The National Institute of Deafness and Other Communication Disorders under the National Institutes of Health (NIH) allocated a $2.5 million grant to Communication Sciences and Disorders professor Ruth Grossman. Grossman and a team of four other researchers will record and analyze the natural language behaviors of autistic and nonautistic teens over a five-year period.
“I’m hoping that it’ll shed some light on natural interactions, [get] away from determining somebody’s language abilities based on just standardized tests, [and bring] day-to-day interactions into the research realm,” Grossman said.
The grant will provide the funding necessary for Grossman to hire a research assistant to help with data collection. Grossman and her colleagues collected pilot data for the grant through their respective labs, which was submitted as a part of the NIH proposal.
“We pulled all of these pieces together to demonstrate that this work is important and meaningful and has a strong chance of succeeding,” Grossman said.
Grossman and her colleagues Julia Parish-Morris, Inge-Marie Eigsti, Ethan Weed, and Riccardo Fusaroli first submitted a grant proposal to NIH in the spring of 2019. The proposal was not selected, and COVID-19 caused delays in its revision process.
They submitted a revised proposal in the spring of 2023 and learned in June that they received the grant for their project “Ready to Connect: Conversation and Language in Autistic Teens.”
“Getting a grant is always a lesson in perseverance,” Grossman said. “…We had different reactions. Some of us celebrated quietly, some of us celebrated loudly, and some of us decided not to celebrate until it was real.”
Through the project, Grossman and her team will evaluate either neuro-type matched or neuro-type discordant conversations. To evaluate conversation “success,” the team will have teenagers with autism conversing with one another as well as with non-autistic teenagers. Following these conversations, the researchers will ask questions relating to personal experience.
NIH proposals are a “massive undertaking,” according to Grossman, as they require information about the project’s science components and organizational structure. Upon submission, the proposal undergoes a scientific review process where it is evaluated, scored, and placed in a percentile rank. The NIH Advisory Council meets to determine which grants they will fund. Grossman and her team learned their proposal scored in the second percentile.

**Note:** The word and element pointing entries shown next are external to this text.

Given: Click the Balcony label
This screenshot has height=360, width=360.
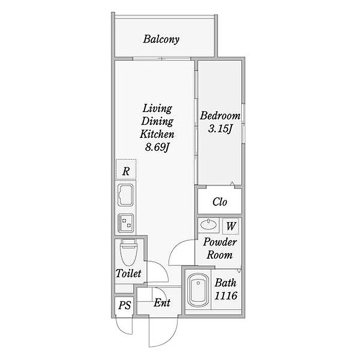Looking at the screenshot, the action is pyautogui.click(x=161, y=39).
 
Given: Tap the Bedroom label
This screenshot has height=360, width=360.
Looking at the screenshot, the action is pyautogui.click(x=220, y=115).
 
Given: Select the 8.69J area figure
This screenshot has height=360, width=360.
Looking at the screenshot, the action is pyautogui.click(x=157, y=147).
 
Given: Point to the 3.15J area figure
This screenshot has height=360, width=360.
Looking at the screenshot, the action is pyautogui.click(x=221, y=129).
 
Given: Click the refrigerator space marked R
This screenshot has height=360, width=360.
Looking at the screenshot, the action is pyautogui.click(x=126, y=169).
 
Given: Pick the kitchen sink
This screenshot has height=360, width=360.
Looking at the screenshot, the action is pyautogui.click(x=125, y=195).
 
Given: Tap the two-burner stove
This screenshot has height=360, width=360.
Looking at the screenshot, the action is pyautogui.click(x=125, y=223).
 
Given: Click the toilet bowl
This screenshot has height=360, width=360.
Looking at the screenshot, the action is pyautogui.click(x=129, y=253).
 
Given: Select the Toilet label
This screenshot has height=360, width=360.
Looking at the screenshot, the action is pyautogui.click(x=129, y=273).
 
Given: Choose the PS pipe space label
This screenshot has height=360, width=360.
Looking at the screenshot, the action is pyautogui.click(x=124, y=305).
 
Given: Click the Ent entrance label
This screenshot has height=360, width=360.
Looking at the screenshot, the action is pyautogui.click(x=162, y=302).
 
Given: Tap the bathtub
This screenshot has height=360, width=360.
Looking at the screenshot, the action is pyautogui.click(x=198, y=291).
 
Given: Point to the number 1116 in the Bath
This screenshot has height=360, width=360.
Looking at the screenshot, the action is pyautogui.click(x=226, y=296).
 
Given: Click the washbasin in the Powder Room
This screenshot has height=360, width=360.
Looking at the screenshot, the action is pyautogui.click(x=208, y=224).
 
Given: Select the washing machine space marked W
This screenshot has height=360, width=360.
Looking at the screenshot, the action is pyautogui.click(x=230, y=226).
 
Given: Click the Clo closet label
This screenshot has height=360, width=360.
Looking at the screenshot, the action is pyautogui.click(x=220, y=202).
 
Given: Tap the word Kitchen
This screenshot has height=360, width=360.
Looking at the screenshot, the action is pyautogui.click(x=157, y=134).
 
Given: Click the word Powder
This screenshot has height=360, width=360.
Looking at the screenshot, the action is pyautogui.click(x=220, y=242).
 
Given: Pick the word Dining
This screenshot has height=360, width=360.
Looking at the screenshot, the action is pyautogui.click(x=157, y=121).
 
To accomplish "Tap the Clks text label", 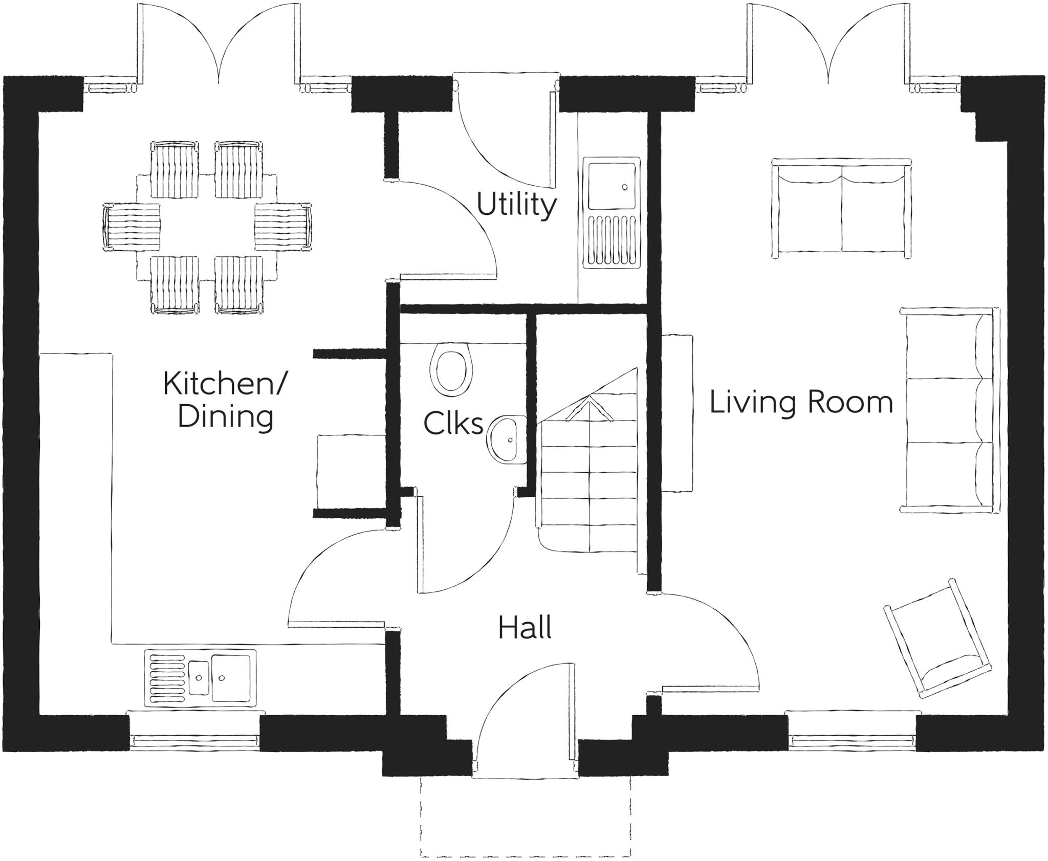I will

“A mentor of mine once said, ‘We write the grants so that we can do the work,’” Grossman said. “It’s wanting to do this work and needing resources to do it.”
Part of the grant also will go toward an autism advisory panel where Grossman and the team will have “autistic voices and voices of other autism stakeholders involved in every aspect of the grant.”

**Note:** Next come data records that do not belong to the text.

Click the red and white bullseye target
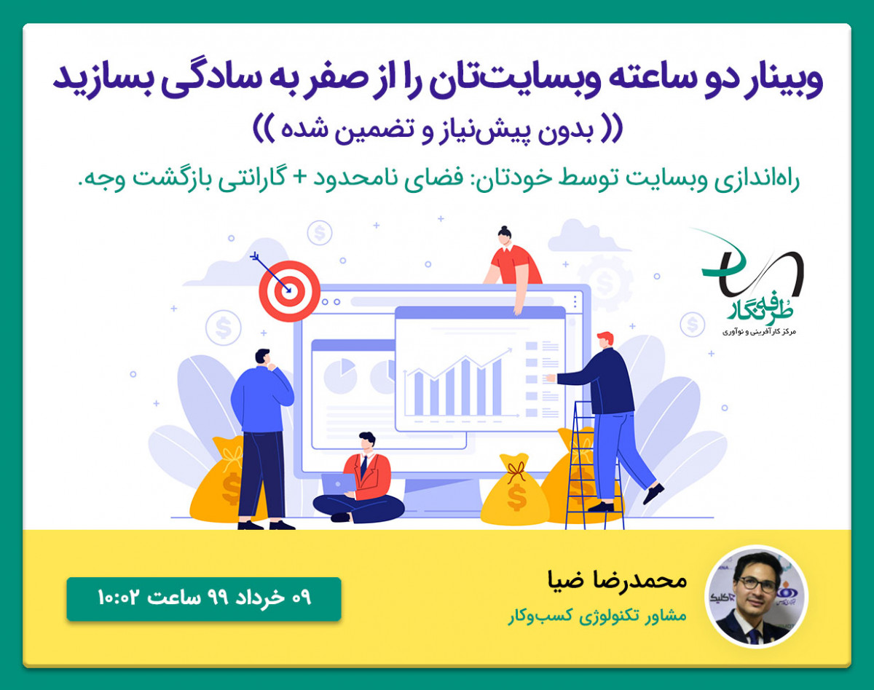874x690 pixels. click(289, 291)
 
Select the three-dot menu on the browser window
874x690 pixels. click(576, 301)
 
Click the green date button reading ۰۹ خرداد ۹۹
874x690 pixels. click(204, 598)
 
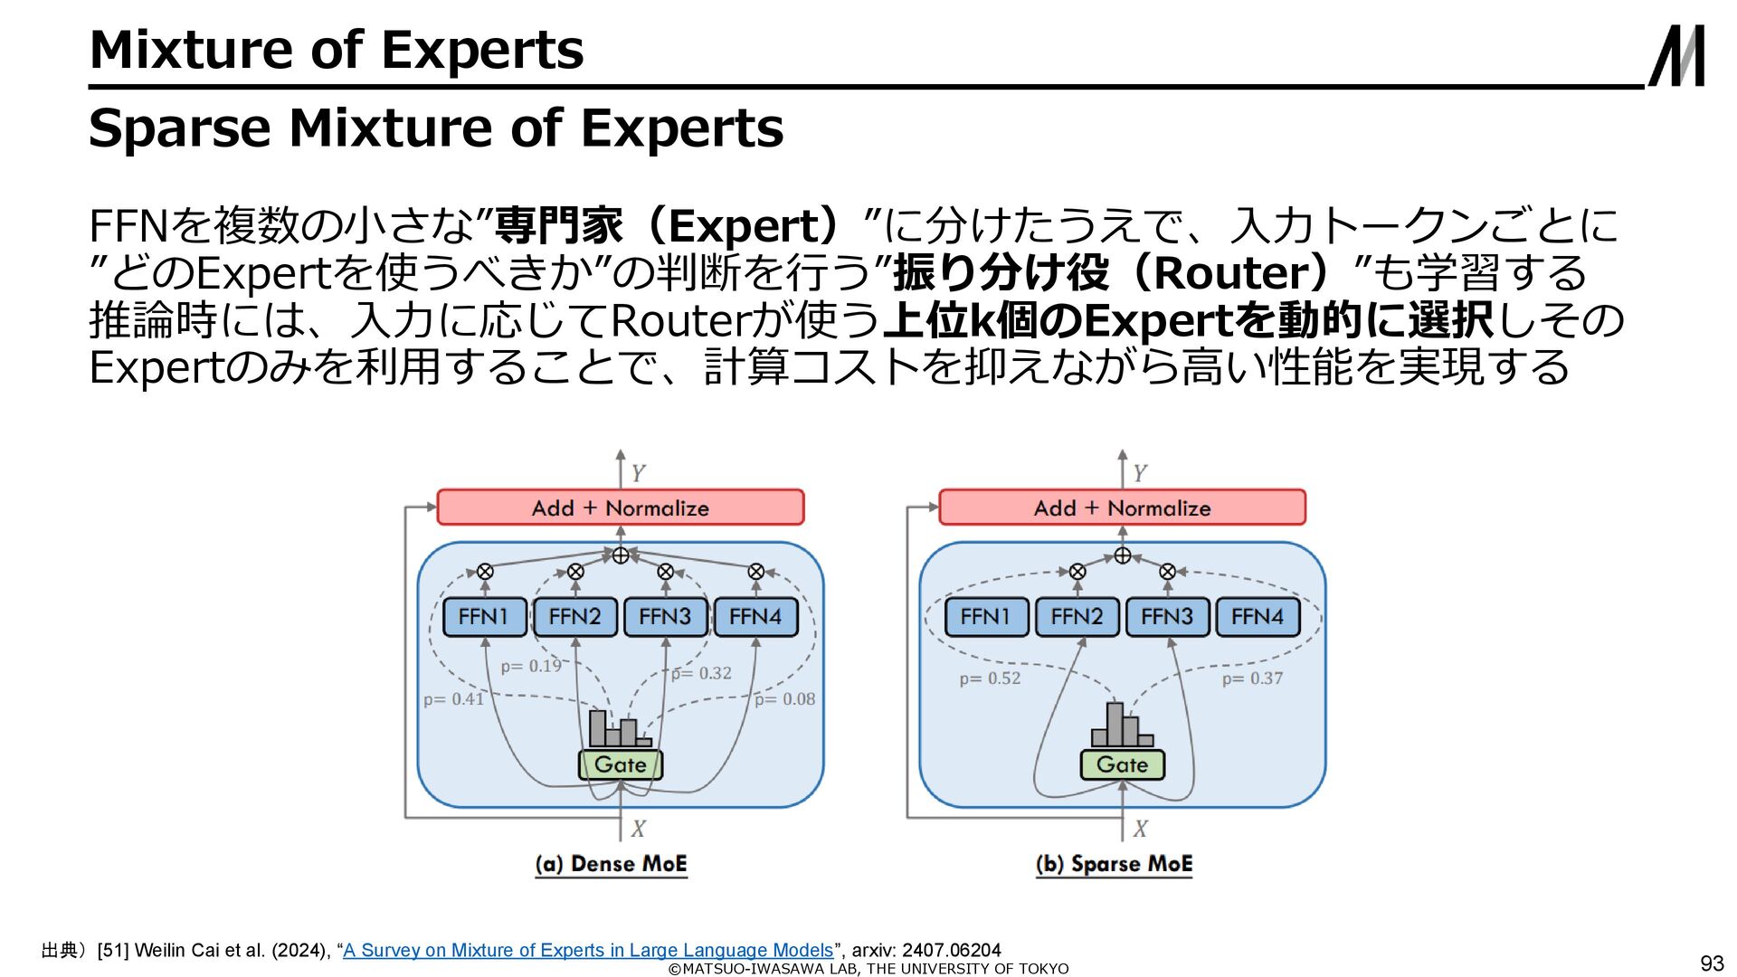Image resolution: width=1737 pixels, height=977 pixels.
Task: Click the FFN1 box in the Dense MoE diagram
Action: coord(484,617)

The research team crossed paths by collaborating on research papers and projects, but the “common denominator,” according to Grossman, is the annual Conference of the International Society for Autism Research.
“I can’t think of a better foundation,” Grossman said. “These are researchers who I thoroughly respect, who have amazing and wonderful skills and are brilliant and smart in every way. We each bring something else to the table.”
Grossman and her team will collect data from several hundred participants primarily through online resources. In-person data collection will be administered at the University of Connecticut, The Children’s Hospital of Philadelphia, and the FACE Lab at Emerson.
Each researcher brings their own expertise, with Grossman being the only speech pathologist. To Grossman, it is “trying to put all of those pieces together so that we can produce the best science possible as a collaborative team.”
Grossman leads a team of student lab assistants at the FACE Lab on campus. Currently, the FACE Lab team is composed of Emerson, Brandeis University, and Harvard University students.
Vivian Nguyen, junior communications disorders major, worked at the FACE Lab through a co-curricular research assistant program during the fall 2022 semester of her sophomore year. Over the course of the semester, Nguyen attended weekly meetings run by Grossman and worked between four and six hours a week in the lab.
“She was a good person to learn under, super smart, so knowledgeable about the field,” Nguyen said, referring to her experience working with Grossman. “I was happy for her, and I know how important her research is to her.”
Grossman is currently on leave from teaching at Emerson due to her involvement in the Harvard Radcliffe Institute Fellowship Program. Through the program, a group of 54 fellows from different disciplines collaborate on projects from September until May. Grossman proposed a project regarding the “intersectionality of autism and gender.”
“My hope is to broaden my horizons and learn more about work that relates to what I’m doing but that I don’t already know about,” Grossman said. “…I hope and expect that the work I’m doing this year at Radcliffe and at the FACE Lab is going to inform all of my research going forward, including the Ready to Connect project.”
Grossman plans on working at the FACE Lab during and after the Radcliffe program to continue data collection for the project and return to teaching when the program concludes.
“My entire career has been related to this,” Grossman said. “Everything I’ve done so far has led to this.”